Ten tips help prevent substance abuse:
1. Communication is the key to prevention. Whenever an opportunity to talk about the risks of drinking and driving or the dangers of using drugs presents itself, take it and start a conversation.
2. Have a conversation not a confrontation. If you suspect your teen is using drugs, talk to her. Don’t judge her; instead, talk to her about facts behind the dangers of substance abuse. If your teen isn’t opening up to you, be sure you find an adolescent therapist who can help.
3. Addict in the family. Do you have an addict in your family? Sadly many families have been affected by someone who has allowed drugs to take over his or her life. With this, it is a reminder to your teen that you want him to have a bright future filled with happiness. The last thing you want for them is to end up like [name of addicted relative].
4. Don’t be a parent in denial. There is no teenager who is immune to drug abuse. No matter how smart your teen is, or athletic she is, she’s at risk if she starts using. I firmly believe that keeping your teen constructively busy, whether through sports, music or other hobbies, will put her at less risk to want to experiment. However don’t be in the dark thinking that because your teen is pulling a 4.0 GPA and is on the varsity football team that he couldn’t be dragged down by peer pressure. Go back to my number one tip—talk, talk, talk. Remind your teen how proud you are of him, and let him know that you’re always available if he’s being pressured to do or try something he don’t want to.
5. Do you even know what your teen is saying? Listen, or watch on text messages or emails, for code words for medicaiton being abused or specific drug activity: skittling; tussing; skittles; robo-tripping; red devils; velvet; triple C; C-C-C-; and robotard are just some of the names kids use for cough and cold medication abuse. Weed; pot; ganja; mary jane; grass; chronic; buds; blunt; hootch; jive stick; ace; spliff; skunk; smoke; dubie; flower; and zig zag are all slang for marijuana.
6. Leftovers. Are there empty medicine bottles or wrappers in your teen’s room or car (if they own one)? Does she have burn marks on her clothes or her bedroom rug, and ashes or a general stench in her room or car? Be sure to check all pockets, garbage cans, cars, closets, and under beds, etc., for empty wrappers and other evidence of drug use.

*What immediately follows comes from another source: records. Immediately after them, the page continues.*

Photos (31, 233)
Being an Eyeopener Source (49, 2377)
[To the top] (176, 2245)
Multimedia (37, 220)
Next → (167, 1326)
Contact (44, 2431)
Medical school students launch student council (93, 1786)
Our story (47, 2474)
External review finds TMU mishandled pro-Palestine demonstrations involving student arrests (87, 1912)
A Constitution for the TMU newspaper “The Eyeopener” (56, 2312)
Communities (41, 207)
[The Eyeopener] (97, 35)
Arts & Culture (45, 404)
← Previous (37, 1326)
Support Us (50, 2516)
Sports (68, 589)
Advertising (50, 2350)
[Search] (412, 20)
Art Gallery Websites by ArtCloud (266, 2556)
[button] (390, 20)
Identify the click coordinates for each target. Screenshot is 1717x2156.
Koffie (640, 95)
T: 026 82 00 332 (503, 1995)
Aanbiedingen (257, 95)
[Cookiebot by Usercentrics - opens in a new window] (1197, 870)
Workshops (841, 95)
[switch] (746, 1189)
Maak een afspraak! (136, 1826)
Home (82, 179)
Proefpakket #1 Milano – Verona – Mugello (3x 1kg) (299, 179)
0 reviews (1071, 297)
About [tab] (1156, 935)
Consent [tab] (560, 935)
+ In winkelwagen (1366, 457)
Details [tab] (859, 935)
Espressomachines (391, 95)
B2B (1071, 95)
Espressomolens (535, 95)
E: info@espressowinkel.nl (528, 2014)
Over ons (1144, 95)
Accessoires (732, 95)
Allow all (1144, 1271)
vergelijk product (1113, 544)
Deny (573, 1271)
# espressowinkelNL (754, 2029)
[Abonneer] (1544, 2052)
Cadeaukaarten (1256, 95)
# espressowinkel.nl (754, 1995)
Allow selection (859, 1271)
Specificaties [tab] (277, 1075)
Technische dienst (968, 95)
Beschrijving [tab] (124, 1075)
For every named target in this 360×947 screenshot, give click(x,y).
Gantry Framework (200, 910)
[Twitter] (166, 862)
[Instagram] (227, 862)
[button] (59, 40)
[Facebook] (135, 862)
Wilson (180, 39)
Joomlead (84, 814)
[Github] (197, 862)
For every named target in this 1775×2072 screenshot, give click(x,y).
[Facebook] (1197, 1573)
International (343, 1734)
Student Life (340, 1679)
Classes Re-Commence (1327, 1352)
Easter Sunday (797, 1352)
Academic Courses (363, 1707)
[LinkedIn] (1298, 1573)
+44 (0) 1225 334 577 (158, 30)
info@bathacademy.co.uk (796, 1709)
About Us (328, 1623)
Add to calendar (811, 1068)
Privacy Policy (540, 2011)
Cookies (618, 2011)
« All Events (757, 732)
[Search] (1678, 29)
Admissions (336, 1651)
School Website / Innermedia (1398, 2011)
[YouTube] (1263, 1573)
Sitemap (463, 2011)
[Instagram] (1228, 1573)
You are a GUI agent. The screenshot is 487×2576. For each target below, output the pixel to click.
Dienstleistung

Where do you keep your prescription drugs? Have you counted them lately? Teens and tweens often ingest several pills at once or smash them so that all of the drug’s affect is released at once.
7. Body language. Tune into changes in your teen’s behavior. Are his peer groups changing? Is he altering his physical appearance or suddenly lack hygiene? Are his eating and/or sleeping patterns changing? Does he display a hostile, uncooperative, or defiant attitude, and is he sneaking out of the house? Are you missing money or other valuables from your home?
8. Access to alcohol. Look around your home—are alcoholic beverages (liquor, beer, or wine) easily accessible? Teens typically admit that getting alcohol is easy, and that the easiest place to get it is in their own homes. Be aware of what you have in the house and if you suspect your teen is drinking, lock it up! Talk to them about the risks of drinking, especially if they are driving.
9. Seal the deal. Have your teen sign a contract stating that she promises never to drink and drive. The organization Students Against Destructive Decisions (formerly known as Students Against Drunk Driving), www.saddonline.com provides a free online contract you can download. It may help her pause just the second she needs, to not get behind that wheel.
10. Set the example, be the example. What many parents don’t realize is that they are the leading role model for their teen. If your teen sees you smoking or drinking frequently, what is the message you are sending? At the same time, many adults enjoy a glass of wine or other alcoholic beverage, and the teen needs to understand that they are adults and there’s a reason the legal drinking age is 21.
A very important piece of advice I share on a daily basis, which I learned the hard way, is that you have to be a parent first, even if it means your teen hates you. The hate is temporary. Your teen’s future, health, and safety depend on your parenting. Friendship will come later—and it does!
If your teen is struggling with substance abuse issue, it is imperative you get them help. If you have exhausted local resources or they refuse to attend, please consider residential therapy. Contact us for more information.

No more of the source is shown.